Thursday, June 02, 2016

`All Americans Come from Ohio Originally'

In the first lines of his second book, Sherwood Anderson (1951), Irving Howe sets the scene for his subject’s life:

“In the economy of late-19th-century America, Ohio was unique among the states. Like the Eastern seaboard it was seized by a passion for finance; in its cities massive industries sprang up, and from Cleveland the Rockefeller group began to dominate American business. At the same time, however, the frontier atmosphere of social novelty and `roominess’ had not yet completely evaporated from its life. Ohio stood midway on the scale of social organization between the commercial East and the agrarian West, subject to the blunt pressures and tacit influences of both, yet socially distinct from either.”

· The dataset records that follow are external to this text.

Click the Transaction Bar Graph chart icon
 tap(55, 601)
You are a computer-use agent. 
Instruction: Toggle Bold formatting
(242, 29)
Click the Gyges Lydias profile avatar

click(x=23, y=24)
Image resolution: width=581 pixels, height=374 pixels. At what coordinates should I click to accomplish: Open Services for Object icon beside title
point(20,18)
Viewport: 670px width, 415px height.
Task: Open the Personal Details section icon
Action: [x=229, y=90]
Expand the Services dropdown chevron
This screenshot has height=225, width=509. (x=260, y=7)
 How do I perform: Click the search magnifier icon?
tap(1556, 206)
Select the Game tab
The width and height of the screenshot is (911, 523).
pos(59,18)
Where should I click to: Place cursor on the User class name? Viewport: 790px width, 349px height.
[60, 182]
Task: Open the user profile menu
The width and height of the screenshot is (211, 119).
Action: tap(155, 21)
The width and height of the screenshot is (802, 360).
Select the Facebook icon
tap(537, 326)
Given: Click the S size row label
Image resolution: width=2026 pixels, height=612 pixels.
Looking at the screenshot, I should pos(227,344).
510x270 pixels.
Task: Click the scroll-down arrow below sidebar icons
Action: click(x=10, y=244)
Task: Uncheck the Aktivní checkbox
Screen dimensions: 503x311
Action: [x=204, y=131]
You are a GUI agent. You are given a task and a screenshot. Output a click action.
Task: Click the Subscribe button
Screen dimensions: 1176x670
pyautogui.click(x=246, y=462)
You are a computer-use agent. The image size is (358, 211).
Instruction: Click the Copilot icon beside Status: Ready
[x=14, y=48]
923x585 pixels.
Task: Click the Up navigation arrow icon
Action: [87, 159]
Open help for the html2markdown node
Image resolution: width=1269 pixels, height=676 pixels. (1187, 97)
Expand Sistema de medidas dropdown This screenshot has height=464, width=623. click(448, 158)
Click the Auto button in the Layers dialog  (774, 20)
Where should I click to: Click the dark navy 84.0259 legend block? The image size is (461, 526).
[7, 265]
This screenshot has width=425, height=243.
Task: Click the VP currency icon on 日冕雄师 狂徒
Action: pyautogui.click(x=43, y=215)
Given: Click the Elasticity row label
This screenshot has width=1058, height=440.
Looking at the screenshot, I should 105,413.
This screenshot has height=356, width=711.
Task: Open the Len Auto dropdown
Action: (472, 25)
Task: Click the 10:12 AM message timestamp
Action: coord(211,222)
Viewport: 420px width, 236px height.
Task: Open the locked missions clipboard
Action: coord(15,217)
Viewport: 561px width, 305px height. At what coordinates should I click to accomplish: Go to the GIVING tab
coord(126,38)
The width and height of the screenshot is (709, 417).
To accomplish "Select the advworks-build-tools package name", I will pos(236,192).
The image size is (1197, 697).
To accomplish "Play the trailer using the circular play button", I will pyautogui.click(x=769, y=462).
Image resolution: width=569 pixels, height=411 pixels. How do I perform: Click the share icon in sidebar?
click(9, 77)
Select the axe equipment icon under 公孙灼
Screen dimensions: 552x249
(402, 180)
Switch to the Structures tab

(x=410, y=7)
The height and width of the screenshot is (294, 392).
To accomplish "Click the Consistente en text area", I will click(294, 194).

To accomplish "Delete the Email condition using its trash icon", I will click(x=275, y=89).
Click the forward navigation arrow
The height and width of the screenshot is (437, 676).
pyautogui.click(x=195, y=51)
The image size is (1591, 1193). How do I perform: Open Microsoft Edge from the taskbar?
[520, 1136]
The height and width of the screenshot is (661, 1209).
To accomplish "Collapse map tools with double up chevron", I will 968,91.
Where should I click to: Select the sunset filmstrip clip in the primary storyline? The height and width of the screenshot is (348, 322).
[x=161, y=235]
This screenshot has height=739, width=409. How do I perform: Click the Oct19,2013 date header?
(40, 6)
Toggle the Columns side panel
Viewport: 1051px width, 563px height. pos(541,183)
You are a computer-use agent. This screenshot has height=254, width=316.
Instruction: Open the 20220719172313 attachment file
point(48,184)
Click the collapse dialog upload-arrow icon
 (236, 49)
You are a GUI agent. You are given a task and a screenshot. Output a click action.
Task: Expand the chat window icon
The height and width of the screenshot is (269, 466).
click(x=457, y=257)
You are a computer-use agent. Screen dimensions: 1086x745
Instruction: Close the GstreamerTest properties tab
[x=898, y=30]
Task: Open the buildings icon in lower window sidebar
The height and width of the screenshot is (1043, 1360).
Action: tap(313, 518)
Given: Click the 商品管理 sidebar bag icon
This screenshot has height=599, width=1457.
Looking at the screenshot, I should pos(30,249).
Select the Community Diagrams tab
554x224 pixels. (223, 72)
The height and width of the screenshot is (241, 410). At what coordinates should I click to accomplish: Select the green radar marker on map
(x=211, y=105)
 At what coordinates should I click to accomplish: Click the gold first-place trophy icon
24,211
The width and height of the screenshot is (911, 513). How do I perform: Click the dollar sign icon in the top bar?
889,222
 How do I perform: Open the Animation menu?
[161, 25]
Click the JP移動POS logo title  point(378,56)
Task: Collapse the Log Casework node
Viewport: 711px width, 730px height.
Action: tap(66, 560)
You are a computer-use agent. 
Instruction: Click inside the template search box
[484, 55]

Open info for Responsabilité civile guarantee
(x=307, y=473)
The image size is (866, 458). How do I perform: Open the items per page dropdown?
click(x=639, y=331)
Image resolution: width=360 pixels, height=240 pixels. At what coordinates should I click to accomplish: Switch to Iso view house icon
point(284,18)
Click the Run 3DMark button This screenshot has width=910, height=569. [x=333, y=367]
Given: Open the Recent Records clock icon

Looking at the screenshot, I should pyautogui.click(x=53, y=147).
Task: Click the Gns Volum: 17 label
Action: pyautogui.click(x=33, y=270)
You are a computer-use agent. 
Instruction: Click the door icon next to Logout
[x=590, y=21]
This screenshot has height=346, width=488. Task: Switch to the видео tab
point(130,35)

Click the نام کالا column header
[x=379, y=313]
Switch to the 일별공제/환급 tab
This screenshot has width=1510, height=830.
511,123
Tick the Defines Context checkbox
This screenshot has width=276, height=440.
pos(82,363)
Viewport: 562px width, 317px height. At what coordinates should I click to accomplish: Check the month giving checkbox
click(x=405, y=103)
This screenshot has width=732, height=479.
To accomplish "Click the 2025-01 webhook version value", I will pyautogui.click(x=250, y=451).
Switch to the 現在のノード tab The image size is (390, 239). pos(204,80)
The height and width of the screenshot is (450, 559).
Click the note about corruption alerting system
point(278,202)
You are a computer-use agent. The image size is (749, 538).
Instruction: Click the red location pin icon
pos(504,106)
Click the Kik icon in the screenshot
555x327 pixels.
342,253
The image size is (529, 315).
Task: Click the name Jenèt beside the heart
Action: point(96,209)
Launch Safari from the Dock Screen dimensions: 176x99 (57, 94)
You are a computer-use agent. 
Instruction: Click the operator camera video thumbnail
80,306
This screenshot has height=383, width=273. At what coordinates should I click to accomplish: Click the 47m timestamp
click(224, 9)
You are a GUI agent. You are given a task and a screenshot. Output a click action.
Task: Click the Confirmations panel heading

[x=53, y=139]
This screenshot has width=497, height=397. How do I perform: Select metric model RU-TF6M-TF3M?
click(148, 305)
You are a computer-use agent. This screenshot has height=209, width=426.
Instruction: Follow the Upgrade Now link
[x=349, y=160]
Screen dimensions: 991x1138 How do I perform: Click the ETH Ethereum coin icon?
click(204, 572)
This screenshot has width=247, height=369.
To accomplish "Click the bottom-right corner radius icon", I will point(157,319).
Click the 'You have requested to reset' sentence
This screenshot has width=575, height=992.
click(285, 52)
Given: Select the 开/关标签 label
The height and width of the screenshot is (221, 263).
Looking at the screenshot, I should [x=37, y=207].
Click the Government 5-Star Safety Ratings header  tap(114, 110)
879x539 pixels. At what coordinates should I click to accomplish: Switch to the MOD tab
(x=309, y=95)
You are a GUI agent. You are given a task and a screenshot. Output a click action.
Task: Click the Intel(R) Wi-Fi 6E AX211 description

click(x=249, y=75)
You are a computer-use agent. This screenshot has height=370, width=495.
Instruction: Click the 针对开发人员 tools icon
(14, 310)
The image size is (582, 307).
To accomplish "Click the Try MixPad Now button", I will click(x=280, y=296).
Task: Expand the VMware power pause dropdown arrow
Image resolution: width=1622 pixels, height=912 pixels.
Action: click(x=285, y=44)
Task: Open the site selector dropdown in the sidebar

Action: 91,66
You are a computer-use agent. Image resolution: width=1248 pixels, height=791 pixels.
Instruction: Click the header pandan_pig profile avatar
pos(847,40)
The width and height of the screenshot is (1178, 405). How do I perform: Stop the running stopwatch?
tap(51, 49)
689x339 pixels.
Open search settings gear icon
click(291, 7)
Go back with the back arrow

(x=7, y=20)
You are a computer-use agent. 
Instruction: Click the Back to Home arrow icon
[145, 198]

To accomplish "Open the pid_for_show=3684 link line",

If Howe’s account relies a little too heavily on a Marxist account of “material conditions,” forgive him. He loves and respects Anderson without overvaluing his worth. I’ve written before about Howe’s account of his pilgrimage in 1943 to Clyde, Ohio, Anderson’s model for Winesburg. As a native of Cleveland who lived in Ohio until I was thirty, and worked as a newspaper reporter in the town next to Clyde, I find Howe’s explanation convincing. Ohio feels neither Eastern nor Midwestern. It’s no more Iowa than it is New York. My old neighborhood consisted of Slavs, a few Italians and a family transplanted from West Virginia. The novelist Dawn Powell (1996-1965), born in Mount Gilead, Ohio, about a hundred miles southwest of Cleveland, is supposed to have said: “All Americans come from Ohio originally, if only briefly.”